À ce sujet, les estimations sont aussi nombreuses et variées que l’est le cours des différentes cryptomonnaies. Krause et Tolaymat se font le relais de différentes sources avançant des chiffres allant du simple au double. Ainsi en 2017, le réseau Bitcoin aurait consommé environ 44 TWh en 2017, soit l’équivalent de la consommation électrique de Hong Kong.
Une autre étude avance le chiffre de 22 TWh pour la même année, soit la consommation d’un pays comme l’Irlande. Des estimations bien plus mesurées existent, et positionnent la consommation énergétique du Bitcoin au niveau de celle annuelle du Yémen (5,2 TWh). Décentralisée par nature, il est extrêmement difficile de quantifier avec exactitude la consommation électrique demandée par la blockchain du Bitcoin, ce qui explique les énormes disparités entre les études citées.
Bouleverser le climat
Une autre étude, toujours relayée par Nature.com, dresse un constat encore plus alarmant.

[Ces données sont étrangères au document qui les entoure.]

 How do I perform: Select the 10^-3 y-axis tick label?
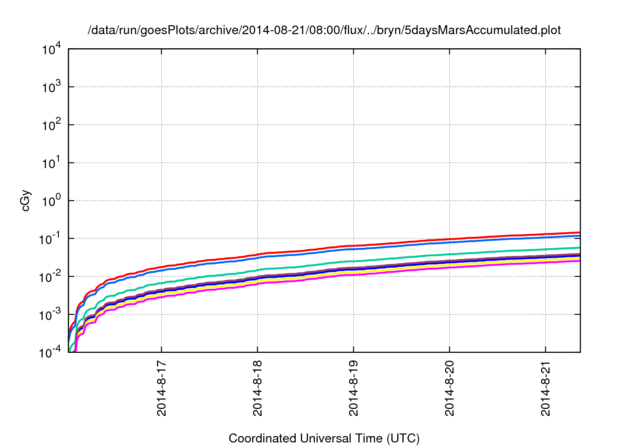tap(50, 315)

Dépendant du degré d’adhésion de l’humanité à la technologie de la blockchain et, plus particulièrement au Bitcoin, la consommation énergétique en découlant pourrait grimper de manière exponentielle. En résulterait une hausse du mercure de l’ordre de 2°C d’ici, au plus tard, 22 ans.
Plus précisément, si l’appropriation du Bitcoin était aussi rapide que celle de la carte bancaire, l’augmentation fulgurante du nombre de transactions causerait un réchauffement climatique de 2°C entre 11 et 16 ans seulement. Car si les transactions en cryptomonnaies demandent déjà une quantité astronomique d’énergie, elles ne représentent qu’une partie infime de la masse de transactions dématérialisées ayant lieu chaque seconde. Selon la même étude, près de 315 milliards de transactions bancaires sont effectuées tous les ans dans le monde. Celles en Bitcoin n’en représentaient que 0,033 % en 2017.
Prenons ainsi l’exemple de la consommation énergétique du système Visa. D’après les informations de Hackernoon relayées par Cryptoast, Visa consommerait environ 100 TWh par an dans le monde. Un nombre incroyablement plus élevé que celui du système Bitcoin, à ceci près que l’échelle de valeur est loin d’être identique. Là où Visa a enregistré près de 141 milliards de transactions dans l’année, Bitcoin n’en a supporté que 300 millions. Le rapport d’efficience est donc infiniment plus faible pour la cryptomonnaie, qui consomme jusqu’à 400 000 fois plus d’électricité que Visa pour mener à bien une seule transaction.
Pour autant, le minage de Bitcoins n’est pas une fin en soi. En effet parmi les critiques de cette théorie de l’effondrement causé par les cryptomonnaies, on trouve les militants du Lightning Network, qui aurait pour fonction de faciliter grandement les validations de transactions dans la chaîne de blocs. Très grossièrement, cette technologie permettrait de créer des passerelles au sein de la blockchain afin d’acheminer plus rapidement les cryptomonnaies entre portefeuilles ; ce qui consommerait par conséquent beaucoup moins d’énergie.
Seulement l’adoption de ce genre de système sera forcément parcellaire, au sens où il créerait de facto une sorte de centralisation entre les portefeuilles qui serviraient de hub aux transactions. De plus, le Lightning Network rendrait obsolète le minage, ce qui risque de ne pas beaucoup plaire à celles et ceux ayant investi massivement dans des ASICs pour accroître leur rendement.